La dimension philosophique est ici principalement convoquée par la discussion à laquelle invite la question sur « le meilleur comportement » car elle engage une réflexion morale. Là encore, il est souhaitable que ce dispositif ne soit pas proposé isolément mais plutôt inséré dans une séquence, par exemple d’Enseignement Moral et Civique, qui aborde la connaissance du cadre légal sur les violences sexuelles, des stéréotypes de genre ou encore des critères du consentement. Ce dispositif doit également s’assurer d’un cadre de discussion protecteur et régulateur (bâton de parole, parler en « je », demander la parole pour parler, ne pas se couper la parole, etc.). Il est souhaitable de préciser en amont de la séance qu’il n’est pas permis de prendre des exemples personnels ou qui concernent des personnes présentes. La discussion peut se prolonger par une réflexion conceptuelle sur ce qu’est une « relation sexuelle ». Elle s’achève par un rappel du cadre légal concernant les violences sexuelles et la prostitution.

Réflexions sur la posture de l’animateurice

Comment faut-il penser la posture des formateurices ou des animateurices lors de ces ateliers, qu’ils soient proposés à des élèves ou à des adultes, par exemple des personnels éducatifs ? Nous avons déjà évoqué le risque de reconduire ici des dérives bien identifiées dans les pratiques philosophiques (Budex, 2022b) : substituer une finalité normative et prescriptive à une visée problématique et réflexive, voire imposer une leçon de morale plus ou moins déguisée du type : « il ne faut pas harceler » ; « les hommes et les femmes sont égaux », « la violence c’est mal », etc.

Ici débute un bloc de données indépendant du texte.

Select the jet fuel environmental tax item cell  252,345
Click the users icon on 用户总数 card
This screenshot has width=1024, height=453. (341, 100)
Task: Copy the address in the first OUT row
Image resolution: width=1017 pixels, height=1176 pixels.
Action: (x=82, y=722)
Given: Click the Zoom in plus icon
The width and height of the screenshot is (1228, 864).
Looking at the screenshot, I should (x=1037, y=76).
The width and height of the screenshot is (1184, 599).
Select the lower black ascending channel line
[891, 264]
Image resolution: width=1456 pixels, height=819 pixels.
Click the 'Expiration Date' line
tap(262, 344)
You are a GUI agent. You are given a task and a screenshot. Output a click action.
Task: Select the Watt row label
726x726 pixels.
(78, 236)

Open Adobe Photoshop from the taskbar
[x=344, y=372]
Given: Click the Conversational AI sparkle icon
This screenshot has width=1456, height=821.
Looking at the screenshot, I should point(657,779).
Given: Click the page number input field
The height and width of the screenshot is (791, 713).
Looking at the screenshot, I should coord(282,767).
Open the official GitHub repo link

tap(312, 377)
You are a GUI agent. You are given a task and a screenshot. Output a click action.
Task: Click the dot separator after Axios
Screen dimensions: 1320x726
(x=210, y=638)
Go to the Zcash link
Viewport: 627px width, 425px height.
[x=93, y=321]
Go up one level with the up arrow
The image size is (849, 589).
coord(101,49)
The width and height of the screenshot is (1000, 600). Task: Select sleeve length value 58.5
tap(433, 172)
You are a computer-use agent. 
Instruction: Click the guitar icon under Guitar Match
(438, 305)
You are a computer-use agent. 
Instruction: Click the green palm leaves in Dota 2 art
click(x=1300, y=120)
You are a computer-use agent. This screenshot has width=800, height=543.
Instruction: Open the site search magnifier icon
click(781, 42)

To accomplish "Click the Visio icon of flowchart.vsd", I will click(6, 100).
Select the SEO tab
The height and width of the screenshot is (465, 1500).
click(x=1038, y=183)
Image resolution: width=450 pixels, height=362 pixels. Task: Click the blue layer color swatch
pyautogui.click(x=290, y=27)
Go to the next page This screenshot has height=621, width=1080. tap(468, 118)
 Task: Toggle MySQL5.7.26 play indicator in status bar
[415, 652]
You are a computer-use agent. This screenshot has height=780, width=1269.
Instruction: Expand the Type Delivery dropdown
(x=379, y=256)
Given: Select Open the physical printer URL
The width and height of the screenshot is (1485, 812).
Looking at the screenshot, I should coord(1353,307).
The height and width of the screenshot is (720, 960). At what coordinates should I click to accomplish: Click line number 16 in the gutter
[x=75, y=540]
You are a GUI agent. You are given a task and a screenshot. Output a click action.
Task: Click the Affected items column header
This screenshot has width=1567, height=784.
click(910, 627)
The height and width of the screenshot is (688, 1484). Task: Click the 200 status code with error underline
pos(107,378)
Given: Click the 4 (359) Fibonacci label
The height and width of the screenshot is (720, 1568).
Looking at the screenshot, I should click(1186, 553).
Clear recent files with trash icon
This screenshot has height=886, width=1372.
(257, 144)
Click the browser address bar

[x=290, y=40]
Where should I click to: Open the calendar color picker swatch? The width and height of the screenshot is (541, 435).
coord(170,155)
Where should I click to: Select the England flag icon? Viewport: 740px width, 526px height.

Au-delà de ces risques, comment penser le positionnement des enseignant.e.s ou formateurices, entre impartialité[24], neutralité[25] et engagement[26] (Maxwell et Senécal, 2023), voire militance ? Alors que d’ordinaire la posture de neutralité[27] est une exigence à la fois éthique et épistémique attendue des animateurices de DVP, il semble que le travail de déconstruction des stéréotypes de genre nécessite une autre attitude. La posture d’impartialité, en particulier, suppose un positionnement spécifique tant la production de connaissances, dans le domaine de l’égalité homme-femme a été biaisée et a produit, non seulement des représentations, mais également des productions scientifiques erronées[28].

Si l’on considère la théorie de l’Epistémologie Féministe de Positionnement (EFP) et la recherche d’une « objectivité forte » (Harding, 2021), il n’est pas possible d’en rester à la représentation de l’opinion commune sur des sujets qui réclament un « recadrage » (Mozziconacci, 2025), tant il faut redresser, dans le domaine de la connaissance, le prisme de nos représentations déformées par des millénaires de domination épistémique et de phallogocentrisme[29]. Le travail de déconstruction qui préside à la mise en lumière du continuum des violences ne relève pas d’une militance idéologique, mais d’une entreprise scientifique ; l’identification du rôle des stéréotypes dans les violences sexuelles et sexiste ne relève pas de l’opinion, mais d’une causalité établie et démontrable. Toutefois, si les chiffres qui montrent l’ampleur des violences sexuelles ne semblent plus faire l’objet d’une critique ou d’un déni par le plus grand nombre, il n’en va pas de même du rôle des stéréotypes de genre. Il est donc nécessaire de proposer des exercices de réflexion à partir de dispositifs qui donnent à voir plus ou moins explicitement les stéréotypes et de les identifier pour ce qu’ils sont : des déformations infondées qui essentialisent, mais aussi autorisent, légitiment des inégalités et des violences. L’interprétation des situations proposées par ces dispositifs – expérience sensorielle, dilemme, photolangage – n’est donc pas libre dès lors qu’il s’agit de reconnaître les stéréotypes pour ce qu’ils sont.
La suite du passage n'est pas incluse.